BEGIN Available data

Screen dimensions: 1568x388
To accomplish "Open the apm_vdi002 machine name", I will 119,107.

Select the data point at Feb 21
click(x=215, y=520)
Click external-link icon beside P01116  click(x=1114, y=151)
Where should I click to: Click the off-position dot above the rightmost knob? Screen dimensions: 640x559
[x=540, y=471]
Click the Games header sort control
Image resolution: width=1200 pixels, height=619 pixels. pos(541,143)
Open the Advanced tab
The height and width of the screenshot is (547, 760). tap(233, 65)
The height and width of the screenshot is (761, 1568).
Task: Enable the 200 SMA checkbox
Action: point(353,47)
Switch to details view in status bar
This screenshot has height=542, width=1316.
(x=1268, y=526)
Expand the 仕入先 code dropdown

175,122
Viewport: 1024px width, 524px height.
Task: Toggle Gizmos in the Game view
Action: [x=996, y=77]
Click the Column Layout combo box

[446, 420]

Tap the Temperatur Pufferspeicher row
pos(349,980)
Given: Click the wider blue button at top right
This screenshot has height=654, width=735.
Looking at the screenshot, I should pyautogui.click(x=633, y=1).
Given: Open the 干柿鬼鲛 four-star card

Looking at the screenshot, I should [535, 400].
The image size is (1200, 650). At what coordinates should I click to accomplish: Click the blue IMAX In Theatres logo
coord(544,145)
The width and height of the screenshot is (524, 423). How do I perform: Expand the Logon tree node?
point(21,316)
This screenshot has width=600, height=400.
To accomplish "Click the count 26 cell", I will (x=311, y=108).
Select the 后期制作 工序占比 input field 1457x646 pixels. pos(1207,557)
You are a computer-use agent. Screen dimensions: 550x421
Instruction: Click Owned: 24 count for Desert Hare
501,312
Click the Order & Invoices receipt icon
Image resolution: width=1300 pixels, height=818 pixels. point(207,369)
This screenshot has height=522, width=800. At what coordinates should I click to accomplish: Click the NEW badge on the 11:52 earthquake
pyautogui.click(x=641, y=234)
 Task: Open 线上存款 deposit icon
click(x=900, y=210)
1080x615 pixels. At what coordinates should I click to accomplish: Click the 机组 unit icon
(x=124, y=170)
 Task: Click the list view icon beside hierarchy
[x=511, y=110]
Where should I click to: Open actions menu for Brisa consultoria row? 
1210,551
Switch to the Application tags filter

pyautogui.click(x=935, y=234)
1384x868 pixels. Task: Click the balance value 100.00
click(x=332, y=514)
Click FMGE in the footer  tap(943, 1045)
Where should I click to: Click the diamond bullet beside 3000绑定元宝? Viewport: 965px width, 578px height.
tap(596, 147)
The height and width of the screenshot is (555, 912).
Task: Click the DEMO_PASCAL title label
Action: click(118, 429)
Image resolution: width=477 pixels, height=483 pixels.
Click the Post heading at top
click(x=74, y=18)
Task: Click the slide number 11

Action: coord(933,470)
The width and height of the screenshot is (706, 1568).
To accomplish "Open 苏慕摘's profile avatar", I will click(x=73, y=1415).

END Available data

Exercise goal = An exact copy of all the records is what is needed here.

Solution for this task =
Screen dimensions: 1568x388
To accomplish "Open the apm_vdi002 machine name", I will 119,107.

Select the data point at Feb 21
click(x=215, y=520)
Click external-link icon beside P01116  click(x=1114, y=151)
Where should I click to: Click the off-position dot above the rightmost knob? Screen dimensions: 640x559
[x=540, y=471]
Click the Games header sort control
Image resolution: width=1200 pixels, height=619 pixels. pos(541,143)
Open the Advanced tab
The height and width of the screenshot is (547, 760). tap(233, 65)
The height and width of the screenshot is (761, 1568).
Task: Enable the 200 SMA checkbox
Action: point(353,47)
Switch to details view in status bar
This screenshot has height=542, width=1316.
(x=1268, y=526)
Expand the 仕入先 code dropdown

175,122
Viewport: 1024px width, 524px height.
Task: Toggle Gizmos in the Game view
Action: [x=996, y=77]
Click the Column Layout combo box

[446, 420]

Tap the Temperatur Pufferspeicher row
pos(349,980)
Given: Click the wider blue button at top right
This screenshot has height=654, width=735.
Looking at the screenshot, I should pyautogui.click(x=633, y=1).
Given: Open the 干柿鬼鲛 four-star card

Looking at the screenshot, I should [535, 400].
The image size is (1200, 650). At what coordinates should I click to accomplish: Click the blue IMAX In Theatres logo
coord(544,145)
The width and height of the screenshot is (524, 423). How do I perform: Expand the Logon tree node?
point(21,316)
This screenshot has width=600, height=400.
To accomplish "Click the count 26 cell", I will (x=311, y=108).
Select the 后期制作 工序占比 input field 1457x646 pixels. pos(1207,557)
You are a computer-use agent. Screen dimensions: 550x421
Instruction: Click Owned: 24 count for Desert Hare
501,312
Click the Order & Invoices receipt icon
Image resolution: width=1300 pixels, height=818 pixels. point(207,369)
This screenshot has height=522, width=800. At what coordinates should I click to accomplish: Click the NEW badge on the 11:52 earthquake
pyautogui.click(x=641, y=234)
 Task: Open 线上存款 deposit icon
click(x=900, y=210)
1080x615 pixels. At what coordinates should I click to accomplish: Click the 机组 unit icon
(x=124, y=170)
 Task: Click the list view icon beside hierarchy
[x=511, y=110]
Where should I click to: Open actions menu for Brisa consultoria row? 
1210,551
Switch to the Application tags filter

pyautogui.click(x=935, y=234)
1384x868 pixels. Task: Click the balance value 100.00
click(x=332, y=514)
Click FMGE in the footer  tap(943, 1045)
Where should I click to: Click the diamond bullet beside 3000绑定元宝? Viewport: 965px width, 578px height.
tap(596, 147)
The height and width of the screenshot is (555, 912).
Task: Click the DEMO_PASCAL title label
Action: click(118, 429)
Image resolution: width=477 pixels, height=483 pixels.
Click the Post heading at top
click(x=74, y=18)
Task: Click the slide number 11

Action: coord(933,470)
The width and height of the screenshot is (706, 1568).
To accomplish "Open 苏慕摘's profile avatar", I will click(x=73, y=1415).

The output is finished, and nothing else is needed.